Home > Science > Time Scout > Page 13
Time Scout Page 13

by Robert Asprin


  "Well ...he's not exactly the kind of person it's easy to call that."

  Malcolm drew his own conclusions. "He scares you."

  She glanced up swiftly. The little-girl vulnerability in her eyes shocked Malcolm nearly speechless. Then the moment passed and the flippant "who cares" look was back. "Nothing scares me."

  Malcolm stopped several feet short of the elevator, causing Margo to stop short as well.

  "What?" she wailed. "What'd I do now?"

  "Margo," he said gently, "if nothing scares you, then I may not have very long to get to know you. And that's sad. Sadder than you can know."

  A tiny vertical line appeared between manicured brows the color of bright new flames. She studied him with frank curiosity, head tip-tilted to one side like a canary faced with an unknown beast beyond its wire cage. It occurred to Malcolm that she was very, very young and trying desperately to hide it. Hard on the heels of that thought was another: She's been roughed up by life already. Dammit, she's too young to look like that. What the hell happened to this kid before she found Kit? The interest he felt turned suddenly protective.

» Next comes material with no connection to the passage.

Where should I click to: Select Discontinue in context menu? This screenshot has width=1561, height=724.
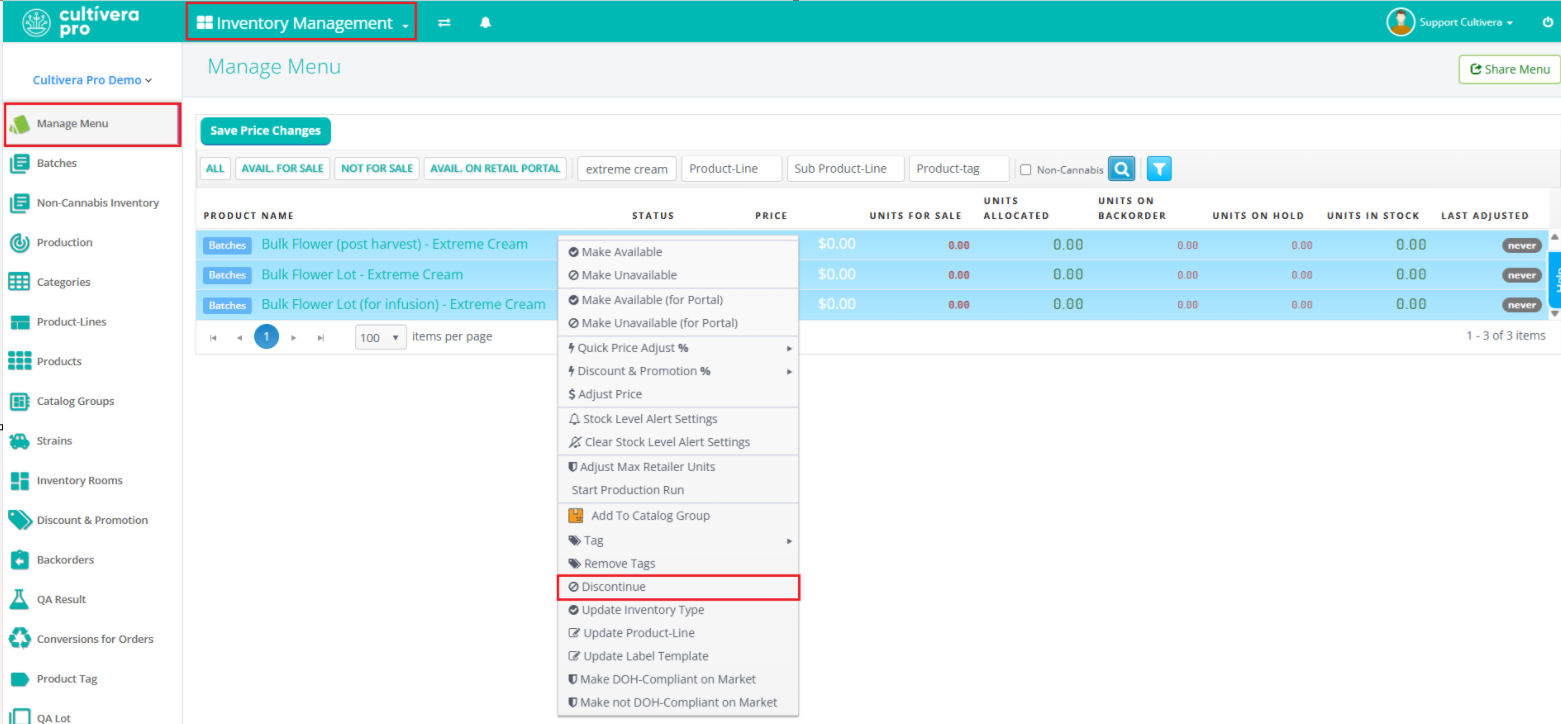tap(613, 587)
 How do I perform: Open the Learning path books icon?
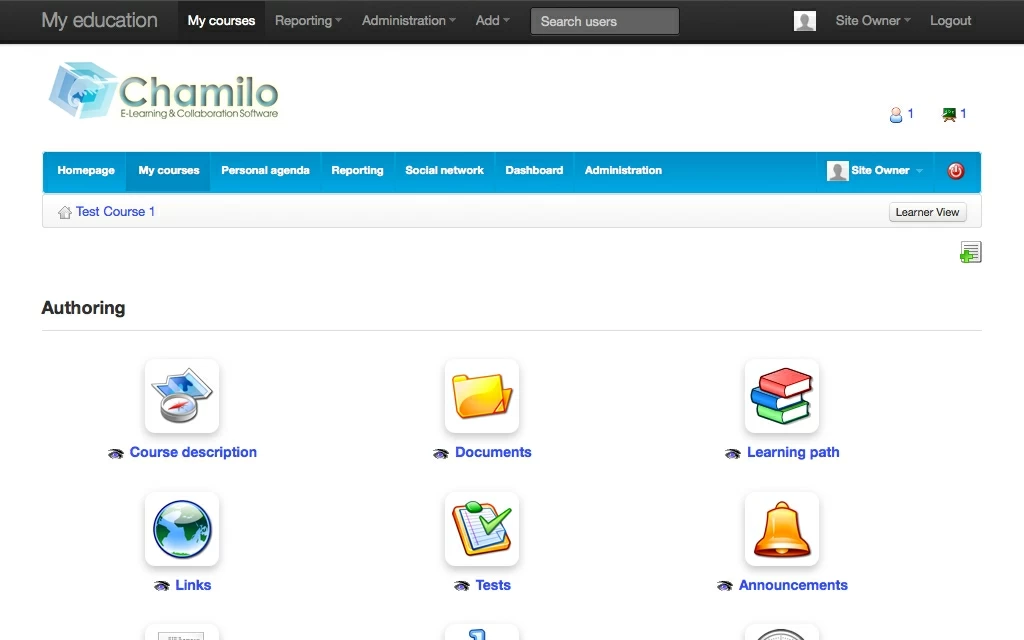[x=782, y=396]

  Margo sighed, which prevented him from saying anything he might have later regretted. "You're odd, Malcolm," she said slowly.

  "Am I?"

  "Yes. You..." She didn't finish.

  "I don't hit on you like the other boys? Is that it?"

  Or maybe, considering the wary tension in her body, it wasn't just boys her own age who...

  Malcolm forced his thoughts into less private realms of speculation. "How about some lunch? I have sandwich fixings in my fridge. We could meet somewhere for a picnic on the Commons. Unless you have another lesson?"

  Margo relaxed fractionally. "Not that I know of," she said a trifle ruefully. "A picnic on the Commons sounds nice. I ..." She broke off abruptly.

  "What?"

  She mumbled something that sounded like "Never mind" and avoided his gaze.

  Malcolm touched her shoulder very gently. "Hey. It's me, remember? The guy you wiped up the mat with?"

  Almost as though disobeying a stern command to stay down, turned, a corner of her lips quirked upward. She sniffed once. "Huh. I gotta beat up a guy before he'll ask me out?"

  Malcolm laughed. . "No, but it ought to give you a little peace of mind, knowing you can."

  She gave him an odd look, then both corners of her lips twitched upwards.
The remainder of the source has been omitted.